Wouldn’t it be great if we could stop this from happening? While we can’t halt the inevitable march of time, research has revealed a few ways to at least slow the aging process…
But by far the most convincing evidence for slowing aging has come from calorie restriction.
For years, studies involving fruit flies, worms and even mice have shown calorie restriction — with proper nutrition — seems to extend lifespan and delay the onset of age-related disorders by reducing what is called reactive oxygen species in the body.
And now, drum roll please, they’ve finally gone a done it…
An international team of researchers led by Columbia University conducted the CALERIE study — which stands for Comprehensive Assessment of Long-Term Effects of Reducing Intake of Energy — the first-ever investigation into the effects of long-term calorie restriction… in humans.
Slowing the pace of human aging
They chose 220 healthy and non-obese clinical trial participants who were randomly assigned to a 25 percent calorie-restricted diet or a normal diet for two years.

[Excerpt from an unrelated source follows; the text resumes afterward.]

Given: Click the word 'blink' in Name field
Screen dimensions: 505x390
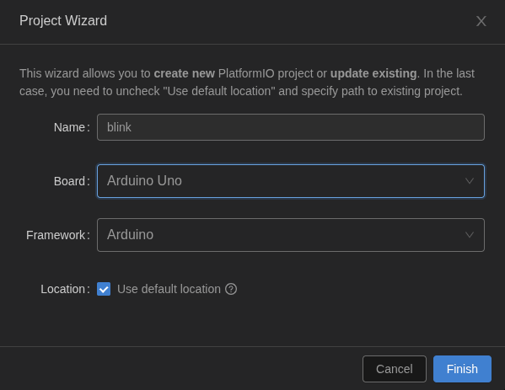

To measure their biological aging, researchers analyzed the participants’ blood samples at the start of the trial, then again at 12 months and 24 months. Specifically, they looked at chemical tags on each participant’s DNA sequence that are known to change with aging, measurements that are sometimes referred to as “epigenetic clocks.”
The researchers focused on three such measurements. The first two are the PhenoAge and GrimAge epigenetic clocks, which estimate the chronological age at which a person’s biology would appear normal. The third, DunedinPACE, estimates the pace at which biological deterioration, or aging, occurs over time.
The researchers say to think of the first two measurements as “odometers” that give a static measure of how much “aging mileage” a person has experienced. The third measurement is more like a “speedometer” that shows how fast the aging process is going — and this is the measurement that related most to slowing aging.
In fact, the effect of the calorie restriction intervention on DunedinPACE represented a 2 to 3 percent slowing in the pace of aging. This translates to a 10 to 15 percent reduction in mortality risk, which is similar to the impact of quitting smoking.
“In contrast to the results for DunedinPace, there were no effects of intervention on other epigenetic clocks,” notes Dr. Calen Ryan, a research scientist at Columbia’s Butler Aging Center and co-lead author of the study. “The difference in results suggests that dynamic ‘pace of aging’ measures like DunedinPACE may be more sensitive to the effects of intervention than measures of static biological age.”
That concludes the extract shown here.